Intake vs mfdataset

I have been trying to use intake to do some analysis with @KZCurtin using the 1/20th degree PanAntarctic model. I don’t personally use intake - I find that using xr.open_mfdataset with a preprocessing function works smoothly 99.9% of the time - but intake seems a cool tool with potential.

Anyway, we were trying to do a temperature average of the first 500m in the Antarctic shelf, and using intake (with and without preprocessing, with the kwargs suggested in the cosima-recipes ) the kernel crashes. Doing the same thing with mfdataset and preprocessing works just fine.

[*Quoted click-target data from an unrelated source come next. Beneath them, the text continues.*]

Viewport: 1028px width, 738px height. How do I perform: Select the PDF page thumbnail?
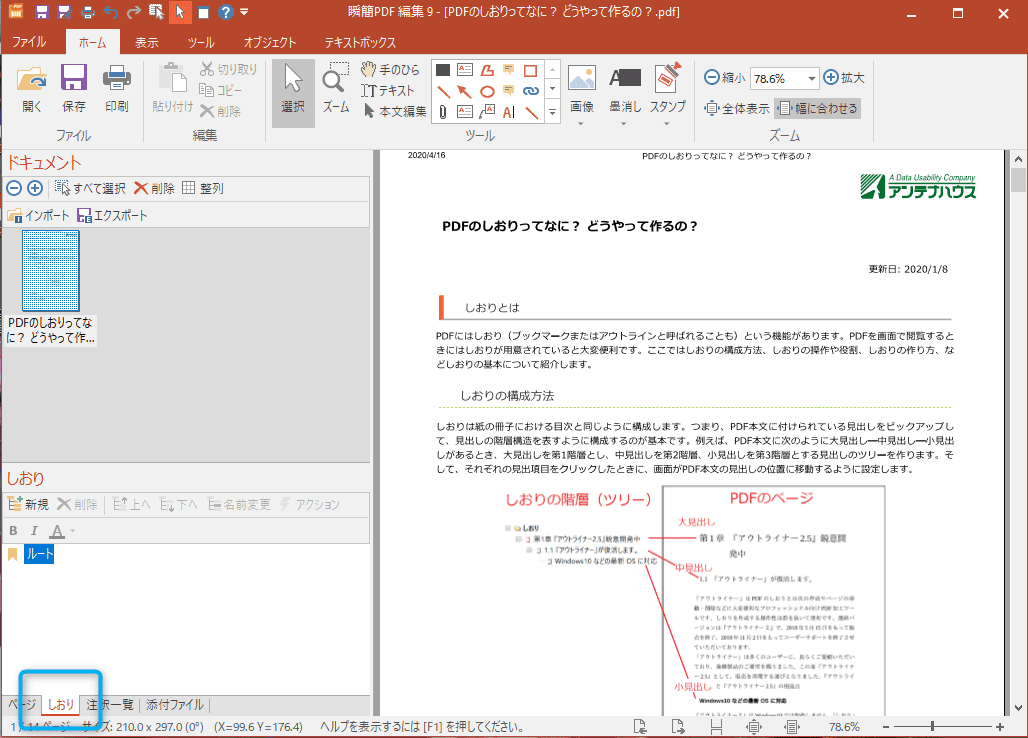click(51, 272)
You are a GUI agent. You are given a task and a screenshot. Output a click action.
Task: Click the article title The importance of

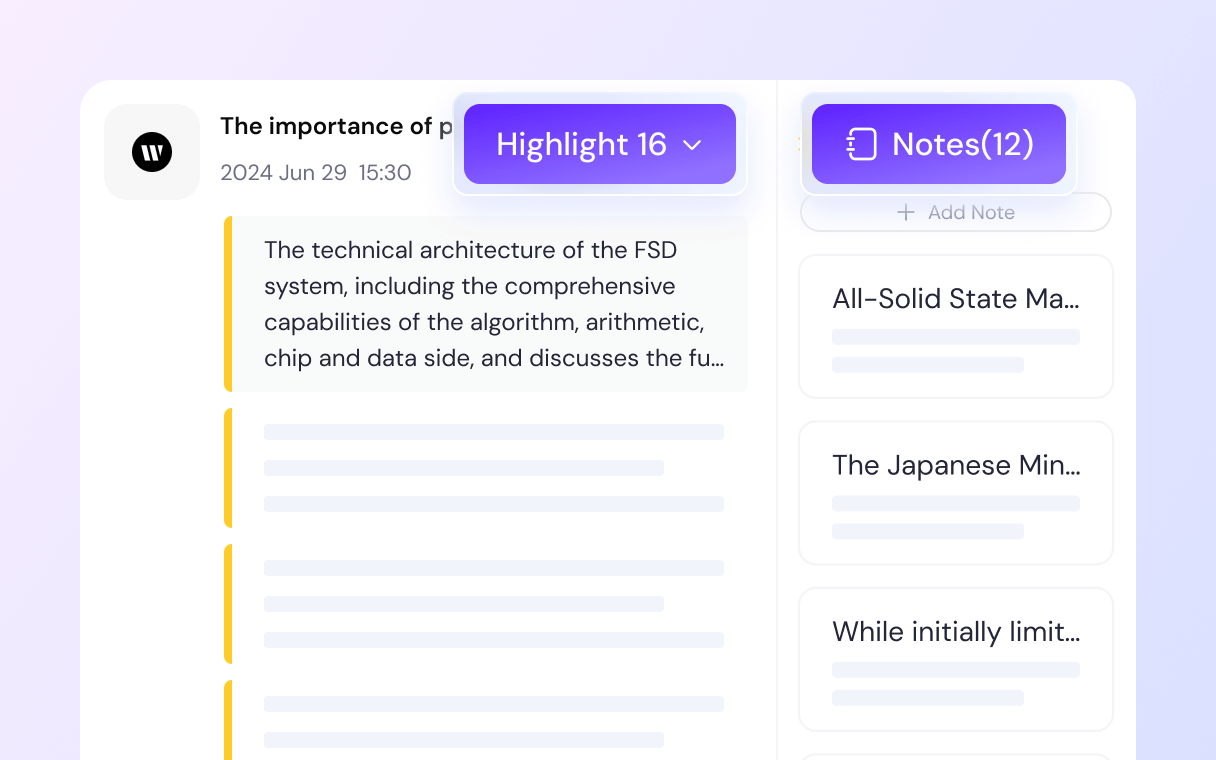coord(326,126)
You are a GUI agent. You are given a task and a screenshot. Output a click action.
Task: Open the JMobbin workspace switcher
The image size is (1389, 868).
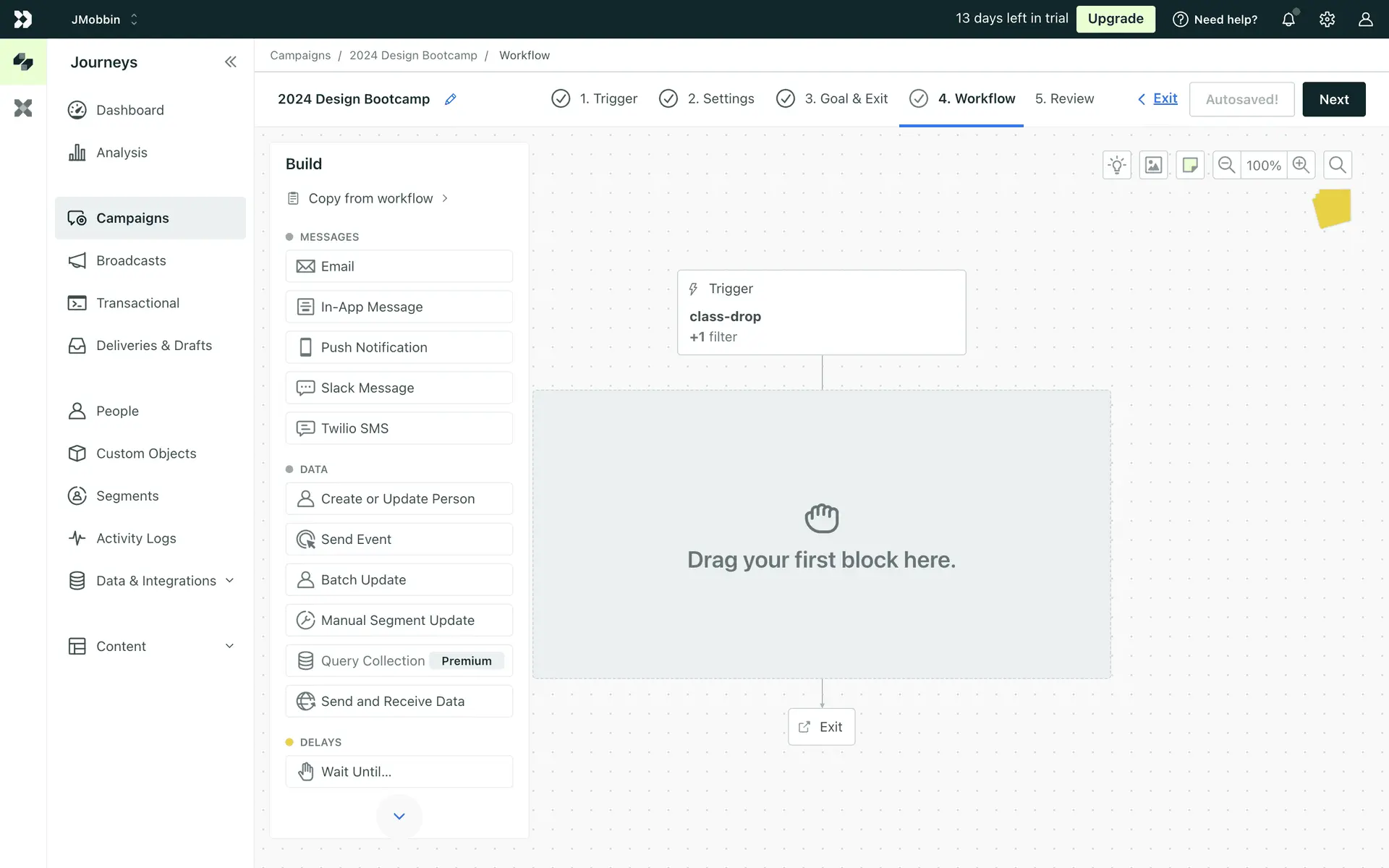click(104, 20)
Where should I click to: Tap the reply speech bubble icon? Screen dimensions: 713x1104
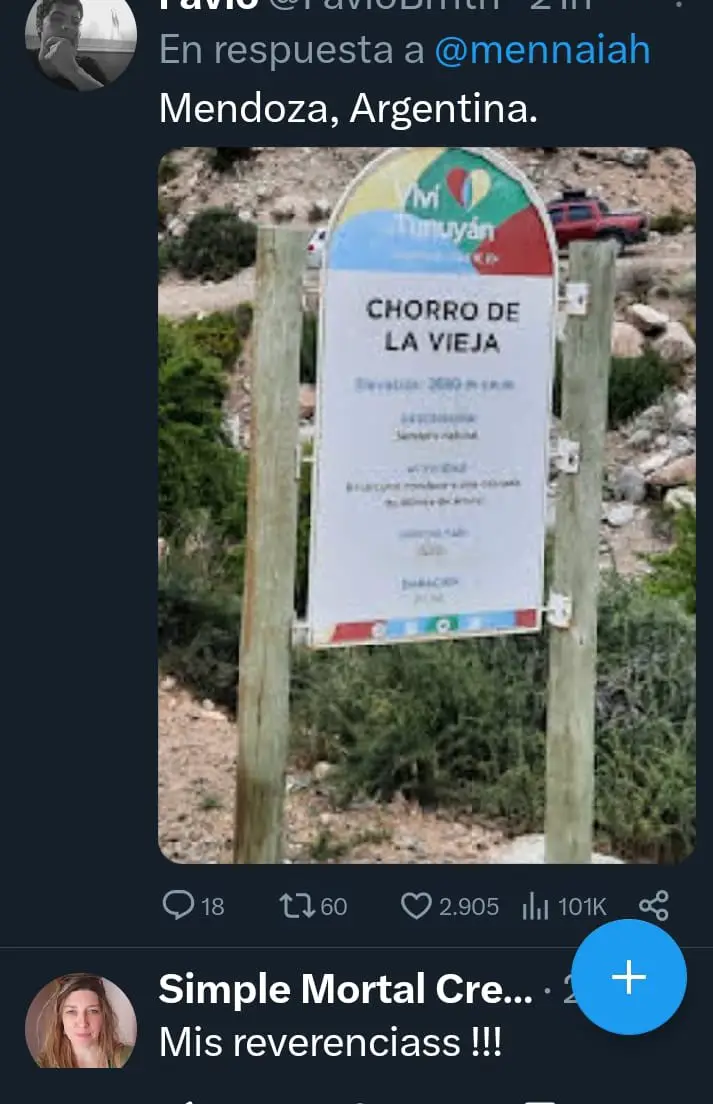coord(177,905)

I am not looking for a specific solution, I am personally very happy continuing to use mfdataset. But I did spend some time yesterday trying to make intake work. I am no dask wizard, and this all would perhaps be solved by doing some smart chunking magic, but I don’t think it is realistic to expect every intake user to be a dask expert, specially since I understand intake is aiming to provide a high-level way of opening datasets.

I have made a notebook showing this issue (Intake_vs_mfdatarray.ipynb · GitHub). I’ve used 28 cores on the normalbw queue.

1 Like

@JuliaN Thanks for sending the notebook to illustrate the issue. @dougiesquire will look into it and will let you know what he finds so others can find the information if they have the same issue.

1 Like

@dougiesquire See @CharlesTurner 's reply here, he says intake ESM has a problem in analysis3-25.04, I have no idea if this is linked to what is happening here, but it might be worth trying with a previous version first.